**EXERCISE GOAL**:
Reproduce exactly the lines below, from the first through the one containing "Switch to the", and nothing more.

[Extracted data entries]
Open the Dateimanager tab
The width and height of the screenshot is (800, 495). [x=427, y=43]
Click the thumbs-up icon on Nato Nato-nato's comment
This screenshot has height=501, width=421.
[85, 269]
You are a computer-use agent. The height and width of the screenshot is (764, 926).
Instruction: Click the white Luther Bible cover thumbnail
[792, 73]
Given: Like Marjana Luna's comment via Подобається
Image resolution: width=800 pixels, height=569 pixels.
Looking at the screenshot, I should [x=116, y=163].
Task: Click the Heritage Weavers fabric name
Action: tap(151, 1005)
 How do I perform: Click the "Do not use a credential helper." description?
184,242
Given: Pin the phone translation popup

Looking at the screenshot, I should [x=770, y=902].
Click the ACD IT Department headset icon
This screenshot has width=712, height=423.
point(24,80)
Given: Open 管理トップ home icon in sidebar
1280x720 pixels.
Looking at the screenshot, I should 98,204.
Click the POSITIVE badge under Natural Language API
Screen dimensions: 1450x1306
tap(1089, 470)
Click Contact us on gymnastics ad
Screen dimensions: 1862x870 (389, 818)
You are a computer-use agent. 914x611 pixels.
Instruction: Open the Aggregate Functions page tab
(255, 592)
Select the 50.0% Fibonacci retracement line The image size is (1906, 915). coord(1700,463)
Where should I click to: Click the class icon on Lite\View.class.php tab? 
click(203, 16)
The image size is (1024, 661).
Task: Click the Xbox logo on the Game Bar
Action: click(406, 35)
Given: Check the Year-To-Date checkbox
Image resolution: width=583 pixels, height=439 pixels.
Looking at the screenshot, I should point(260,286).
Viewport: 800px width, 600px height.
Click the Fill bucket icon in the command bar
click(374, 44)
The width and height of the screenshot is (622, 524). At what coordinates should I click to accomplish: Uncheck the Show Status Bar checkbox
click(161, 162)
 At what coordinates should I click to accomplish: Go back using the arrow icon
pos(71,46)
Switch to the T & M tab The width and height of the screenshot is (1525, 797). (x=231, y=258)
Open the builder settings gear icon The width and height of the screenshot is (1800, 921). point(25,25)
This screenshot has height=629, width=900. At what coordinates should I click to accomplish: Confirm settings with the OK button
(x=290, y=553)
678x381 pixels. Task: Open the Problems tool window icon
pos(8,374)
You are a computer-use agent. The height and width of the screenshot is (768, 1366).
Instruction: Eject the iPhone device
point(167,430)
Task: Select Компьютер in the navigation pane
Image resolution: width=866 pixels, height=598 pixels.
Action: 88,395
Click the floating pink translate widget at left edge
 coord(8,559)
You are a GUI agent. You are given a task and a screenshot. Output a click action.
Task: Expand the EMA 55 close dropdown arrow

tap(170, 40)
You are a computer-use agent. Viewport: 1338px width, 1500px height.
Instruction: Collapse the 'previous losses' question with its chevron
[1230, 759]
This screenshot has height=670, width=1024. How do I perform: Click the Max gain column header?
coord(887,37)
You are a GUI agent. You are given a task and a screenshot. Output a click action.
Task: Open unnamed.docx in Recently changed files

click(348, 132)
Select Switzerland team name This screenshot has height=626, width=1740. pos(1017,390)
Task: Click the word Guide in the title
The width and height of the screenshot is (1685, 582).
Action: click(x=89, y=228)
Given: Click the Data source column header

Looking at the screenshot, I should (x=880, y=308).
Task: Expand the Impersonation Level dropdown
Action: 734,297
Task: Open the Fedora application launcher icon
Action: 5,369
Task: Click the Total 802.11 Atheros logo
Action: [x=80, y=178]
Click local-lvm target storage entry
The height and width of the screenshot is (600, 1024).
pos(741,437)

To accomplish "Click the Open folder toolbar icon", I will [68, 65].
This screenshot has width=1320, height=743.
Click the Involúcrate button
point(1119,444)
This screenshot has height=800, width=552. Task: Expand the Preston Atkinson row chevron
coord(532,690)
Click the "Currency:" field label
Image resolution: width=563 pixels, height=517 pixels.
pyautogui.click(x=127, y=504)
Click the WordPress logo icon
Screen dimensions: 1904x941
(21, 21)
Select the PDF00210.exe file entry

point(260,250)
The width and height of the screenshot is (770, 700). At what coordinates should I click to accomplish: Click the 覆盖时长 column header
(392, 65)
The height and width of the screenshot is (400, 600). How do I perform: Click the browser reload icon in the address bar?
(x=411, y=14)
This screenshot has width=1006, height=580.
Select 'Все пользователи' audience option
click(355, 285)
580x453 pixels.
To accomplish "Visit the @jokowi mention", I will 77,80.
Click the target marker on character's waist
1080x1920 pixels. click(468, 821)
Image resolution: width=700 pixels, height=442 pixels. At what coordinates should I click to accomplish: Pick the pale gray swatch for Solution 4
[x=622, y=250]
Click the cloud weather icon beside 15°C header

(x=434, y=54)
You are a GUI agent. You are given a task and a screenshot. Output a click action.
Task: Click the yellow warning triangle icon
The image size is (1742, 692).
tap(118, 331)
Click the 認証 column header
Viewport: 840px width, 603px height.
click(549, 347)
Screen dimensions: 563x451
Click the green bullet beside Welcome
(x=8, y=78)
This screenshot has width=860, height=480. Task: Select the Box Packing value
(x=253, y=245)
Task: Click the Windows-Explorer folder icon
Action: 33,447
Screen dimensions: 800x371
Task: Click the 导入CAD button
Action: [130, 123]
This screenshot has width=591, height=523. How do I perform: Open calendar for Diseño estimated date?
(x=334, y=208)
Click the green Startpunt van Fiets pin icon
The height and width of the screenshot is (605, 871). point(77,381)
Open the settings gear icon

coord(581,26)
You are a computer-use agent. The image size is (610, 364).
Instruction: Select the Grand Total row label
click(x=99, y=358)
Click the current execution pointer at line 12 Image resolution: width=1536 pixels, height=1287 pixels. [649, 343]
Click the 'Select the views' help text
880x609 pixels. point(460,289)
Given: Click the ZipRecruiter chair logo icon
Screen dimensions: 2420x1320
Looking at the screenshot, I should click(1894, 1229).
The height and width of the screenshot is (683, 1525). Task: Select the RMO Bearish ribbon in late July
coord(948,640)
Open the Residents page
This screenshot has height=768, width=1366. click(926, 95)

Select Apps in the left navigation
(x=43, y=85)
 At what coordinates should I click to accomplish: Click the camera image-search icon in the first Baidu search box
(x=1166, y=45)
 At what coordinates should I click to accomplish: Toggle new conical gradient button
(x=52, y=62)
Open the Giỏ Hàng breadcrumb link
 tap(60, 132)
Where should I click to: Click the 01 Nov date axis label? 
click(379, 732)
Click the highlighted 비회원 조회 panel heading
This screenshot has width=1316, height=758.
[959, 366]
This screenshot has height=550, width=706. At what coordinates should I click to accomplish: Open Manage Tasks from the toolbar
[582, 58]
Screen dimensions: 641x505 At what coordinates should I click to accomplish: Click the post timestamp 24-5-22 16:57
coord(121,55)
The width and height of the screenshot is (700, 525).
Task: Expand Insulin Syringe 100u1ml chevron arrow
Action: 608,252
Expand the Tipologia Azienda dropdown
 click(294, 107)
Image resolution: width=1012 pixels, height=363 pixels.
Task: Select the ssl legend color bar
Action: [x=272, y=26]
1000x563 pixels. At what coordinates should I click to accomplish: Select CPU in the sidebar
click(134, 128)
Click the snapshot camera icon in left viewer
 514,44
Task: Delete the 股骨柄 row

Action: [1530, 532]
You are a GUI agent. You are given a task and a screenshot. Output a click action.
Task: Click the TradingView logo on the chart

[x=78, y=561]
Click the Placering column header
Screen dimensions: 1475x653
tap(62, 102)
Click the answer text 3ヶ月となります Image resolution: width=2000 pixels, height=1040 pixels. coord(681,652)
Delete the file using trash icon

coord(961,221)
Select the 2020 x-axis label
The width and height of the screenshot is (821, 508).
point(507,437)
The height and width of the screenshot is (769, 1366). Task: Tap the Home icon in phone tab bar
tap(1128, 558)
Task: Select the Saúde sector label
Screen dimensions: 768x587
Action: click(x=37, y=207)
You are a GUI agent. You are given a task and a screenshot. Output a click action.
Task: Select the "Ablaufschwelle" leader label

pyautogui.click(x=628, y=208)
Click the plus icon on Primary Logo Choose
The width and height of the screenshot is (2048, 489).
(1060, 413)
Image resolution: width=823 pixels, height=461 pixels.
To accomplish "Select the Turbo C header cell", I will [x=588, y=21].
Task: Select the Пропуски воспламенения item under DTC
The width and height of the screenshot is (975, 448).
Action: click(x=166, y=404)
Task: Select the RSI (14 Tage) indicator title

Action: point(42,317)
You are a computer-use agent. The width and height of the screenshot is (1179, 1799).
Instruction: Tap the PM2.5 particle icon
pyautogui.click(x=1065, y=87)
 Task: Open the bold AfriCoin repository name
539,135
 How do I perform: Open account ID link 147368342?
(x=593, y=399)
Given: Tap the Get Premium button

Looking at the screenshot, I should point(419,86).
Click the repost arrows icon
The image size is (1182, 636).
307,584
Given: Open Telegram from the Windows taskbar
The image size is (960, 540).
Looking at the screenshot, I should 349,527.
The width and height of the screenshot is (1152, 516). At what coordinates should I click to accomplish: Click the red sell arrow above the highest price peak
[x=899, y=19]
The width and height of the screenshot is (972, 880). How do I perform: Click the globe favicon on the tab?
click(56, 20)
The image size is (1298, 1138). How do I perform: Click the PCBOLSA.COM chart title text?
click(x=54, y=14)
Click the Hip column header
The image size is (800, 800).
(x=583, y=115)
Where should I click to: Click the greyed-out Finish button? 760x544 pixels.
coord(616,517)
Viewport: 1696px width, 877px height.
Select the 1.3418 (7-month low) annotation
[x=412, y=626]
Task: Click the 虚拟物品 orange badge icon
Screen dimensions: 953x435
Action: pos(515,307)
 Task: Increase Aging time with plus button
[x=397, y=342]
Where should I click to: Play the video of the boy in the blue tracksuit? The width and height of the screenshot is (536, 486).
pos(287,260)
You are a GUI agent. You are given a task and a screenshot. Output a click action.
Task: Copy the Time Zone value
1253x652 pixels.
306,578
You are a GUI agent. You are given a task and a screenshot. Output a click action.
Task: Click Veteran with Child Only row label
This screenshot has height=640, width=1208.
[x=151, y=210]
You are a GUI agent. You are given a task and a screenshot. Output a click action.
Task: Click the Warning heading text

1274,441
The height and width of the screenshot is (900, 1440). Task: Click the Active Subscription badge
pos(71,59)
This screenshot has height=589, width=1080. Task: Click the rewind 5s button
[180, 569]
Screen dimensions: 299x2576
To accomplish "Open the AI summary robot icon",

**EXPECTED ANSWER**:
Open the Dateimanager tab
The width and height of the screenshot is (800, 495). [x=427, y=43]
Click the thumbs-up icon on Nato Nato-nato's comment
This screenshot has height=501, width=421.
[85, 269]
You are a computer-use agent. The height and width of the screenshot is (764, 926).
Instruction: Click the white Luther Bible cover thumbnail
[792, 73]
Given: Like Marjana Luna's comment via Подобається
Image resolution: width=800 pixels, height=569 pixels.
Looking at the screenshot, I should [x=116, y=163].
Task: Click the Heritage Weavers fabric name
Action: tap(151, 1005)
 How do I perform: Click the "Do not use a credential helper." description?
184,242
Given: Pin the phone translation popup

Looking at the screenshot, I should [x=770, y=902].
Click the ACD IT Department headset icon
This screenshot has width=712, height=423.
point(24,80)
Given: Open 管理トップ home icon in sidebar
1280x720 pixels.
Looking at the screenshot, I should 98,204.
Click the POSITIVE badge under Natural Language API
Screen dimensions: 1450x1306
tap(1089, 470)
Click Contact us on gymnastics ad
Screen dimensions: 1862x870 (389, 818)
You are a computer-use agent. 914x611 pixels.
Instruction: Open the Aggregate Functions page tab
(255, 592)
Select the 50.0% Fibonacci retracement line The image size is (1906, 915). coord(1700,463)
Where should I click to: Click the class icon on Lite\View.class.php tab? 
click(203, 16)
The image size is (1024, 661).
Task: Click the Xbox logo on the Game Bar
Action: click(406, 35)
Given: Check the Year-To-Date checkbox
Image resolution: width=583 pixels, height=439 pixels.
Looking at the screenshot, I should point(260,286).
Viewport: 800px width, 600px height.
Click the Fill bucket icon in the command bar
click(374, 44)
The width and height of the screenshot is (622, 524). At what coordinates should I click to accomplish: Uncheck the Show Status Bar checkbox
click(161, 162)
 At what coordinates should I click to accomplish: Go back using the arrow icon
pos(71,46)
Switch to the T & M tab The width and height of the screenshot is (1525, 797). (x=231, y=258)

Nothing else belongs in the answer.